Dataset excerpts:
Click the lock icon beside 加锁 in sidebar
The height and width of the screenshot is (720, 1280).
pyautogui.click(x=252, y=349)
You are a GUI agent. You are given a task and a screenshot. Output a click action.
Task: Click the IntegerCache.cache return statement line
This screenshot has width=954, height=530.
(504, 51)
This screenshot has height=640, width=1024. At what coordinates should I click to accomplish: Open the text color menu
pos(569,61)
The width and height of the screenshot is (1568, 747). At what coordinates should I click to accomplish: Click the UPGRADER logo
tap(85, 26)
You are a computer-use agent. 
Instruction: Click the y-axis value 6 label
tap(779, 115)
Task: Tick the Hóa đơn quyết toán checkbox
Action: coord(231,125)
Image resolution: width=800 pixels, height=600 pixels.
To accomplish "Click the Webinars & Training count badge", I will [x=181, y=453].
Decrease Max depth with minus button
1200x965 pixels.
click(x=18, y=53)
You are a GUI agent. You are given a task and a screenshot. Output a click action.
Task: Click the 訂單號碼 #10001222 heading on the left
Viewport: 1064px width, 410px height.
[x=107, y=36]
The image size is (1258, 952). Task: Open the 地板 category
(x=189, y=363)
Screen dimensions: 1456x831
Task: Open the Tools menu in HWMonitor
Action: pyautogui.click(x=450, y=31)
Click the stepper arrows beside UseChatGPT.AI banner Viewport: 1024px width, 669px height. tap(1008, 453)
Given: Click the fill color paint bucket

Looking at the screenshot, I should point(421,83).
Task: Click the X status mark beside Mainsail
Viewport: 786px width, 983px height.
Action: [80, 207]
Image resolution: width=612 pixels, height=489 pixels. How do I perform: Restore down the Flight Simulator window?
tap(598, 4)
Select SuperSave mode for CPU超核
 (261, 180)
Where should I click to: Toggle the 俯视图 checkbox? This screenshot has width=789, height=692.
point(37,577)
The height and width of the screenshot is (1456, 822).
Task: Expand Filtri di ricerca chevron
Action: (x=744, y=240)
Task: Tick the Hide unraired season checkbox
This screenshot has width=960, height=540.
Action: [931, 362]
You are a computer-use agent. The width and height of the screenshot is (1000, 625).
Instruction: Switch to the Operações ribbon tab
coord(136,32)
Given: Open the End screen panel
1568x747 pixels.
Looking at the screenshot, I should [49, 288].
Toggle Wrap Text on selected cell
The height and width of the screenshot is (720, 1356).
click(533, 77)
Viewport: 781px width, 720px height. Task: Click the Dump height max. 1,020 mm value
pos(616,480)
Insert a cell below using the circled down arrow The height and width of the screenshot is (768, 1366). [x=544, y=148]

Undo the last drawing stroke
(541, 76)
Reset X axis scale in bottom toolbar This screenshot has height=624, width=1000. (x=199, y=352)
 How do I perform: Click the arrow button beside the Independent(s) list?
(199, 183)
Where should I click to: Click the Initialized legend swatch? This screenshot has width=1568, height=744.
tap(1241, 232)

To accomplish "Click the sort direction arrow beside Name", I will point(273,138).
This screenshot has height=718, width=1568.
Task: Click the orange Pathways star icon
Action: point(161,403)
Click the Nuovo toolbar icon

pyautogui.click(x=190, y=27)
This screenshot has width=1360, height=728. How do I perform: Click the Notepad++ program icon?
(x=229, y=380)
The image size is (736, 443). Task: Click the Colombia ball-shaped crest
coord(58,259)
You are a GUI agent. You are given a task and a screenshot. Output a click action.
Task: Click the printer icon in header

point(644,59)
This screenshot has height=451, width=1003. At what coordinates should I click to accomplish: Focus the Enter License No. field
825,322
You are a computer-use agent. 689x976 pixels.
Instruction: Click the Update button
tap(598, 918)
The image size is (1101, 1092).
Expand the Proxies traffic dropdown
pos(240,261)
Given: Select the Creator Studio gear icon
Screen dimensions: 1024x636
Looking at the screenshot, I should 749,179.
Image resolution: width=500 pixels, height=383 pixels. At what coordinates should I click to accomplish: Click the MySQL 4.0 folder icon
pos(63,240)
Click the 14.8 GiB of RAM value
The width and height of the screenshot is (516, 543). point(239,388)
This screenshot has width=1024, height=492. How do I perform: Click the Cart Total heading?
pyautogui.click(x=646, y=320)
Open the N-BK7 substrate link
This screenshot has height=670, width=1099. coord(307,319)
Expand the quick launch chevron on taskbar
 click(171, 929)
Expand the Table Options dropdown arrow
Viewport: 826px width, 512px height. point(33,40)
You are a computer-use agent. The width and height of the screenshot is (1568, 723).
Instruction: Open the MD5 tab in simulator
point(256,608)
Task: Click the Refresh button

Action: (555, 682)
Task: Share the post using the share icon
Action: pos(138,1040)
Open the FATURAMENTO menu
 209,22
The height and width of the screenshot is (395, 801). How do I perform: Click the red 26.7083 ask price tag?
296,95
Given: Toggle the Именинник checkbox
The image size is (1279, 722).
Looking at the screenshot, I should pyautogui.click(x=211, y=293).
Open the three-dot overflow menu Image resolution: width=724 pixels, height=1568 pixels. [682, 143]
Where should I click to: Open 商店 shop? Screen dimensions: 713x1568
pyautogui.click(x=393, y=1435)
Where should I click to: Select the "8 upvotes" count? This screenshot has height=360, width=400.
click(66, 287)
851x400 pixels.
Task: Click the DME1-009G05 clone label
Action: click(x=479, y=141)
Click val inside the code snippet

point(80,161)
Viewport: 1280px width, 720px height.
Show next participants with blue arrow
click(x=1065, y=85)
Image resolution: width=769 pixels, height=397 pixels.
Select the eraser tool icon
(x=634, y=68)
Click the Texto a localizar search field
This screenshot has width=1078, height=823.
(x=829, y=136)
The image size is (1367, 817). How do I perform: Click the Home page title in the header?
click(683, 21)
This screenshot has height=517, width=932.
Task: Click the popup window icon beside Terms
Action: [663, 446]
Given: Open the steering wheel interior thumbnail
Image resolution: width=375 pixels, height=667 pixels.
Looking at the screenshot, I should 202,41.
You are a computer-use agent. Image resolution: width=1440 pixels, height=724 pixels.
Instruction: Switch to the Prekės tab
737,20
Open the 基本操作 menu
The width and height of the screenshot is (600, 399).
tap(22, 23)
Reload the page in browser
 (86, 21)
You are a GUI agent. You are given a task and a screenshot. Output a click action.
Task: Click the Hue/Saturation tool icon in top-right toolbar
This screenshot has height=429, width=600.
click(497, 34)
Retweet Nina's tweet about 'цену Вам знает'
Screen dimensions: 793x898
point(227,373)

Instructions to follow: Transcribe each of the records above exactly.

Answer section:
Click the lock icon beside 加锁 in sidebar
The height and width of the screenshot is (720, 1280).
pyautogui.click(x=252, y=349)
You are a GUI agent. You are given a task and a screenshot. Output a click action.
Task: Click the IntegerCache.cache return statement line
This screenshot has width=954, height=530.
(504, 51)
This screenshot has height=640, width=1024. At what coordinates should I click to accomplish: Open the text color menu
pos(569,61)
The width and height of the screenshot is (1568, 747). At what coordinates should I click to accomplish: Click the UPGRADER logo
tap(85, 26)
You are a computer-use agent. 
Instruction: Click the y-axis value 6 label
tap(779, 115)
Task: Tick the Hóa đơn quyết toán checkbox
Action: coord(231,125)
Image resolution: width=800 pixels, height=600 pixels.
To accomplish "Click the Webinars & Training count badge", I will [x=181, y=453].
Decrease Max depth with minus button
1200x965 pixels.
click(x=18, y=53)
You are a GUI agent. You are given a task and a screenshot. Output a click action.
Task: Click the 訂單號碼 #10001222 heading on the left
Viewport: 1064px width, 410px height.
[x=107, y=36]
The image size is (1258, 952). Task: Open the 地板 category
(x=189, y=363)
Screen dimensions: 1456x831
Task: Open the Tools menu in HWMonitor
Action: pyautogui.click(x=450, y=31)
Click the stepper arrows beside UseChatGPT.AI banner Viewport: 1024px width, 669px height. tap(1008, 453)
Given: Click the fill color paint bucket

Looking at the screenshot, I should point(421,83).
Task: Click the X status mark beside Mainsail
Viewport: 786px width, 983px height.
Action: [80, 207]
Image resolution: width=612 pixels, height=489 pixels. How do I perform: Restore down the Flight Simulator window?
tap(598, 4)
Select SuperSave mode for CPU超核
 (261, 180)
Where should I click to: Toggle the 俯视图 checkbox? This screenshot has width=789, height=692.
point(37,577)
The height and width of the screenshot is (1456, 822).
Task: Expand Filtri di ricerca chevron
Action: (x=744, y=240)
Task: Tick the Hide unraired season checkbox
This screenshot has width=960, height=540.
Action: [931, 362]
You are a computer-use agent. The width and height of the screenshot is (1000, 625).
Instruction: Switch to the Operações ribbon tab
coord(136,32)
Given: Open the End screen panel
1568x747 pixels.
Looking at the screenshot, I should [49, 288].
Toggle Wrap Text on selected cell
The height and width of the screenshot is (720, 1356).
click(533, 77)
Viewport: 781px width, 720px height. Task: Click the Dump height max. 1,020 mm value
pos(616,480)
Insert a cell below using the circled down arrow The height and width of the screenshot is (768, 1366). [x=544, y=148]

Undo the last drawing stroke
(541, 76)
Reset X axis scale in bottom toolbar This screenshot has height=624, width=1000. (x=199, y=352)
 How do I perform: Click the arrow button beside the Independent(s) list?
(199, 183)
Where should I click to: Click the Initialized legend swatch? This screenshot has width=1568, height=744.
tap(1241, 232)

To accomplish "Click the sort direction arrow beside Name", I will point(273,138).
This screenshot has height=718, width=1568.
Task: Click the orange Pathways star icon
Action: point(161,403)
Click the Nuovo toolbar icon

pyautogui.click(x=190, y=27)
This screenshot has width=1360, height=728. How do I perform: Click the Notepad++ program icon?
(x=229, y=380)
The image size is (736, 443). Task: Click the Colombia ball-shaped crest
coord(58,259)
You are a GUI agent. You are given a task and a screenshot. Output a click action.
Task: Click the printer icon in header

point(644,59)
This screenshot has height=451, width=1003. At what coordinates should I click to accomplish: Focus the Enter License No. field
825,322
You are a computer-use agent. 689x976 pixels.
Instruction: Click the Update button
tap(598, 918)
The image size is (1101, 1092).
Expand the Proxies traffic dropdown
pos(240,261)
Given: Select the Creator Studio gear icon
Screen dimensions: 1024x636
Looking at the screenshot, I should 749,179.
Image resolution: width=500 pixels, height=383 pixels. At what coordinates should I click to accomplish: Click the MySQL 4.0 folder icon
pos(63,240)
Click the 14.8 GiB of RAM value
The width and height of the screenshot is (516, 543). point(239,388)
This screenshot has width=1024, height=492. How do I perform: Click the Cart Total heading?
pyautogui.click(x=646, y=320)
Open the N-BK7 substrate link
This screenshot has height=670, width=1099. coord(307,319)
Expand the quick launch chevron on taskbar
 click(171, 929)
Expand the Table Options dropdown arrow
Viewport: 826px width, 512px height. point(33,40)
You are a computer-use agent. The width and height of the screenshot is (1568, 723).
Instruction: Open the MD5 tab in simulator
point(256,608)
Task: Click the Refresh button

Action: (555, 682)
Task: Share the post using the share icon
Action: pos(138,1040)
Open the FATURAMENTO menu
 209,22
The height and width of the screenshot is (395, 801). How do I perform: Click the red 26.7083 ask price tag?
296,95
Given: Toggle the Именинник checkbox
The image size is (1279, 722).
Looking at the screenshot, I should pyautogui.click(x=211, y=293).
Open the three-dot overflow menu Image resolution: width=724 pixels, height=1568 pixels. [682, 143]
Where should I click to: Open 商店 shop? Screen dimensions: 713x1568
pyautogui.click(x=393, y=1435)
Where should I click to: Select the "8 upvotes" count? This screenshot has height=360, width=400.
click(66, 287)
851x400 pixels.
Task: Click the DME1-009G05 clone label
Action: click(x=479, y=141)
Click val inside the code snippet

point(80,161)
Viewport: 1280px width, 720px height.
Show next participants with blue arrow
click(x=1065, y=85)
Image resolution: width=769 pixels, height=397 pixels.
Select the eraser tool icon
(x=634, y=68)
Click the Texto a localizar search field
This screenshot has width=1078, height=823.
(x=829, y=136)
The image size is (1367, 817). How do I perform: Click the Home page title in the header?
click(683, 21)
This screenshot has height=517, width=932.
Task: Click the popup window icon beside Terms
Action: [663, 446]
Given: Open the steering wheel interior thumbnail
Image resolution: width=375 pixels, height=667 pixels.
Looking at the screenshot, I should 202,41.
You are a computer-use agent. Image resolution: width=1440 pixels, height=724 pixels.
Instruction: Switch to the Prekės tab
737,20
Open the 基本操作 menu
The width and height of the screenshot is (600, 399).
tap(22, 23)
Reload the page in browser
 (86, 21)
You are a GUI agent. You are given a task and a screenshot. Output a click action.
Task: Click the Hue/Saturation tool icon in top-right toolbar
This screenshot has height=429, width=600.
click(497, 34)
Retweet Nina's tweet about 'цену Вам знает'
Screen dimensions: 793x898
point(227,373)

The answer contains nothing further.